Fuck trends, long live decisions - restreitinho
http://restreitinho.com/2011/12/26/predictions-decisions-and-settling/

======
pjscott
His list of decisions is too vague! They need concrete instantiations, things
he can actually _do_ , or they're going to be just nice-sounding generalities
to ponder. (I've been burned by this personally.)
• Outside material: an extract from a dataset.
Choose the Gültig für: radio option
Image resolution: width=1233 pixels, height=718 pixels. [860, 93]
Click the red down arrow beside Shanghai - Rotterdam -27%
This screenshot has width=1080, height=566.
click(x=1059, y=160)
I'll give an example. Suppose a college student decides "I will take charge of
my education and be motivated to learn." This is a nice idea, but it's easy to
lose sight of such high ideals when your daily routine is so immediate and
distracting. Something more concrete might be, "I will read at least one
interesting journal article each day for the next month, marking each day on
the calendar." With this sort of decision, you will know if you are doing it
or not, and it can become a routine.

Don't decide to get better at writing; decide what you're going to write, then
write it while deliberately trying to write well. Don't decide to "become
relevant or GTFO"; come up with some plausible ways to become relevant, try
some non-null subset of them, and see how it goes.

------
bchjam
Making decisions is active.

Spotting trends is passive.

They complement each other, like a feedback loop.

------
drhowarddrfine
This guy doesn't know the difference between tracking trends and
"predictions". Trends are based on decisions already made.